Mergers and acquisitions have been a hot topic throughout the drug industry lately, as companies face slowing sales and rising costs. In fact, deals worth $128 billion have been announced in the sector so far this year, according to Dealogic. This is the highest total since 2009.

As of late, Pfizer Inc.’s $100 billion bid for AstraZeneca is the largest and most recent in a series of proposed big pharma mergers. Pfizer has a new approach to AstraZeneca PLC regarding a takeover valued at almost $100 billion, but the U.K.-listed pharmaceutical firm declined to discuss further.
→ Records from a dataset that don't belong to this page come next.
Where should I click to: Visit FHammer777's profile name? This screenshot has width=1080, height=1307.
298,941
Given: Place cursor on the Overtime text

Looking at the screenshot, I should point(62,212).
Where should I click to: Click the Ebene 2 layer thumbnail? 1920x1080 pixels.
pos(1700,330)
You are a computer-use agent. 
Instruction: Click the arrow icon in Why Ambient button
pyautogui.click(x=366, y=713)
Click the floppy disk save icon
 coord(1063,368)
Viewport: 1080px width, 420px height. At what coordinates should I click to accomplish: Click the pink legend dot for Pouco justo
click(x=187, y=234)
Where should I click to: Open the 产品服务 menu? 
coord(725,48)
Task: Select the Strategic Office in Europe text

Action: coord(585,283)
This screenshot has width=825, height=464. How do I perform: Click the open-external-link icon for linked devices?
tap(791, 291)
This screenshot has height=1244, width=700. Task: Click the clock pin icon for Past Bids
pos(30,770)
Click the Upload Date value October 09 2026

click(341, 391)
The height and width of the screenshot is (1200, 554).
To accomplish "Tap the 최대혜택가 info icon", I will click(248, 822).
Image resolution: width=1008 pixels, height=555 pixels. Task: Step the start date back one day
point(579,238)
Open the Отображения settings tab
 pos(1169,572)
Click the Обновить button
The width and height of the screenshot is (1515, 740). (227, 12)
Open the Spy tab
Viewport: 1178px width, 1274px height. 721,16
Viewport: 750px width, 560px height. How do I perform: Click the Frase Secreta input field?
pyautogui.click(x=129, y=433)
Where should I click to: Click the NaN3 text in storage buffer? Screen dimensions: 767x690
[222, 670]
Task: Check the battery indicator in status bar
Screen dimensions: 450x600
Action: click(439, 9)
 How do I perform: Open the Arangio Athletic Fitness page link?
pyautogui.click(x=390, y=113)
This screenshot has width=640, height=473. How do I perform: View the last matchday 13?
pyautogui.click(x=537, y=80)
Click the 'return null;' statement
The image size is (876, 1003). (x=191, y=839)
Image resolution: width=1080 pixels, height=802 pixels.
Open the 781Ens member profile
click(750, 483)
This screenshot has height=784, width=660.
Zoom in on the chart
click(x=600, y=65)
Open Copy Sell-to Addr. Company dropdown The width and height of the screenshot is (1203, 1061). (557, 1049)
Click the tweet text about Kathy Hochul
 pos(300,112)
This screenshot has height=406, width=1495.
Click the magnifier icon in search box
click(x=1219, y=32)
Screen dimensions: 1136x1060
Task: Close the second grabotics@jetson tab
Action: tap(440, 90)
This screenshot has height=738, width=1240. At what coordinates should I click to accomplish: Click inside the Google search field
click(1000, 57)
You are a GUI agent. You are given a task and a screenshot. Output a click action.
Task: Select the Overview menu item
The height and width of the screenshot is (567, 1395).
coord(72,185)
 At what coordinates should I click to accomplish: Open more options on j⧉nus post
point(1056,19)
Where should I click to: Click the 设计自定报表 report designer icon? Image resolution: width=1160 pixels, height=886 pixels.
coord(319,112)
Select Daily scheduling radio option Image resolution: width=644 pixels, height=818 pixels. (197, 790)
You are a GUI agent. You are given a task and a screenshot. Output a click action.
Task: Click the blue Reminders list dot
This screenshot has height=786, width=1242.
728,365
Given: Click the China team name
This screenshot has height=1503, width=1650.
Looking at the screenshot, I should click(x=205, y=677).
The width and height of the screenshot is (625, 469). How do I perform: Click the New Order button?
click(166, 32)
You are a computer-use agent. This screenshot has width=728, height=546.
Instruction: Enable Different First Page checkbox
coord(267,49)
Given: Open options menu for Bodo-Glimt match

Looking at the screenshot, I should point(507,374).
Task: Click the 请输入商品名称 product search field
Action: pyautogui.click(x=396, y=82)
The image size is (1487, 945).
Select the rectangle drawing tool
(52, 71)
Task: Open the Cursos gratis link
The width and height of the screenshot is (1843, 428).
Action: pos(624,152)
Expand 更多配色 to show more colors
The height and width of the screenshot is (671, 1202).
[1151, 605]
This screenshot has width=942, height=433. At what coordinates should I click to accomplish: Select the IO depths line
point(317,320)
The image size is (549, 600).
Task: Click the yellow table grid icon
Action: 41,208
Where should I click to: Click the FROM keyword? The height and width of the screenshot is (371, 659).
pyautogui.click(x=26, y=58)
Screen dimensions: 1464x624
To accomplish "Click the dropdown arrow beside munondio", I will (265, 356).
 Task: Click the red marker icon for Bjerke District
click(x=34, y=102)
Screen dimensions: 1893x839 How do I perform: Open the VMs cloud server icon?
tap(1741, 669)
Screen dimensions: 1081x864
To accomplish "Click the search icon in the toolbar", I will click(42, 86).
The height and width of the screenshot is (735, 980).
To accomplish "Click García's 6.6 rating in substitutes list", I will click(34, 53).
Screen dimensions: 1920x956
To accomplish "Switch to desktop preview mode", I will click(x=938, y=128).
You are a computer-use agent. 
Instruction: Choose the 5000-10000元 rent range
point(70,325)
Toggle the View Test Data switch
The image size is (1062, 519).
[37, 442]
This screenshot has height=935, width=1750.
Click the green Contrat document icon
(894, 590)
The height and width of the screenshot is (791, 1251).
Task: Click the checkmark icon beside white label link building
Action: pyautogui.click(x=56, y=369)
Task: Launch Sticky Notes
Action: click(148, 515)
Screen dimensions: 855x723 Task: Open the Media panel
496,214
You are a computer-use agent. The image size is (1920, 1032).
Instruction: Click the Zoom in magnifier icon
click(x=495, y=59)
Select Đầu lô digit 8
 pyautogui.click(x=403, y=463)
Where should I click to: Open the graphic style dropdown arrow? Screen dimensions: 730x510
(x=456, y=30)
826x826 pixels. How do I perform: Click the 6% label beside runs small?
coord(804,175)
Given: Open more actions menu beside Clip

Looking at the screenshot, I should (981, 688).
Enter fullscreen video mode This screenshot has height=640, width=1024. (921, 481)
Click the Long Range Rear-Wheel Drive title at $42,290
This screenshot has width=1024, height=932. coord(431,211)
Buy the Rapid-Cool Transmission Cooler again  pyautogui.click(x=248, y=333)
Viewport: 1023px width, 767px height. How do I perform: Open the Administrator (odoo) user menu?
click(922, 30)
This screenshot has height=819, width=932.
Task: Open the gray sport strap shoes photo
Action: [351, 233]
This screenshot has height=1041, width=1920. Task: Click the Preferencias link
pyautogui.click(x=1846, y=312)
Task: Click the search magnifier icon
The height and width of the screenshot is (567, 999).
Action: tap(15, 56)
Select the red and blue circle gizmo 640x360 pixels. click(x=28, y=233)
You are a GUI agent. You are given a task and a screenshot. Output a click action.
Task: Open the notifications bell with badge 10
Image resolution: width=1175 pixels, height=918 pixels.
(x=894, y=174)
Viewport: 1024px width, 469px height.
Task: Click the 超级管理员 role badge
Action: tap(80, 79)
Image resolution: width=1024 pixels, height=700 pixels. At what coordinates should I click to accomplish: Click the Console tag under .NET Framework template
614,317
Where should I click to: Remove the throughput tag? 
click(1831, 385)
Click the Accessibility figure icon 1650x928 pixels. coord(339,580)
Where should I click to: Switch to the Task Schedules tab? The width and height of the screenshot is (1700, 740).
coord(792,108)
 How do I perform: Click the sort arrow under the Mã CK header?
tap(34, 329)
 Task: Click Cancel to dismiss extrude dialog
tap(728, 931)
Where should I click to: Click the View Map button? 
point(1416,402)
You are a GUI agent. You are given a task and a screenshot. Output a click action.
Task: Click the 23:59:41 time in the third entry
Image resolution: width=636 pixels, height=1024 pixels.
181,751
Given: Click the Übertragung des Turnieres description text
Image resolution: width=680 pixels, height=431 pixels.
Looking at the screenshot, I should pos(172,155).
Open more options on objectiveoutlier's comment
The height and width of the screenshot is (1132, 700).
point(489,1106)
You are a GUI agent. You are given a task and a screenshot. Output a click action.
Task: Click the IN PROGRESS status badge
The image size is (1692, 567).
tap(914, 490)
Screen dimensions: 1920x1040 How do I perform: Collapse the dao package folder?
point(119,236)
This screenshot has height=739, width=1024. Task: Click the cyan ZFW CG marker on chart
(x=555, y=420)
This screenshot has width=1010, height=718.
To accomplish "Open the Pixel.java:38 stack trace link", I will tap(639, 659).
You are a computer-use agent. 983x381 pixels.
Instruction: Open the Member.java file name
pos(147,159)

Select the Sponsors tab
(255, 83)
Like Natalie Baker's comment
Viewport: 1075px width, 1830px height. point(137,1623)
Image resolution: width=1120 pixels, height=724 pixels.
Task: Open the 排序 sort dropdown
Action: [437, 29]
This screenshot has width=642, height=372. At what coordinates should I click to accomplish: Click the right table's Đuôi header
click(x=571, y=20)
“The combination of Pfizer and AstraZeneca could further enhance the ability to create value for shareholders of both companies and bring an expanded portfolio of important treatments to patients,” said Pfizer CEO Ian Reed in a statement.

According to Pfizer, it had originally approached AstraZeneca in early January about a merger of the two companies, but these considerations were dismissed later that month. Pfizer’s previous proposal made to the board of AstraZeneca in January included a combination of cash and shares in the combined entity, which represented a value of 76.62 per AstraZeneca share and a premium of 30 percent to AstraZeneca’s closing share price of GBP35.86 on January 3rd. So, the indicative price would value AstraZeneca at about or $98.68 billion. If a transaction is executed, Pfizer said the resulting company would be incorporated in Britain, but headquartered in New York and listed on the NYSE.

“The deal makes sense because the two companies end up quite a bit stronger,” Seamus Fernandez, manager director for Leerink Partners Equity Research, told USA Today. “But at the existing price, this is clearly not going to happen.”

AstraZeneca said that the latest offer “very significantly undervalued AstraZeneca and its prospects.” The company is undergoing a major research and development re-organization to offset expirations of drug patents. It’s also been reducing costs and attempting to boost productivity of research programs.

“We have great respect for AstraZeneca and its proud heritage as an innovation-driven biopharmaceutical business with a rich science-based foundation in both the United Kingdom and Sweden,” said Reed. “In addition, the United Kingdom has created attractive incentives for companies to manufacture products and maintain and protect intellectual property, and we have seen that capital and jobs have followed these types of incentives.”

Pfizer plans to pursue a bid for AstraZeneca, eyeing a tie-up that would create a pharmaceutical giant and fuel a booming year for merger-and-acquisition activity. A pairing of Pfizer and AstraZeneca would create a company with drugs treating most of the major maladies, including diabetes, heart disease and rheumatoid arthritis.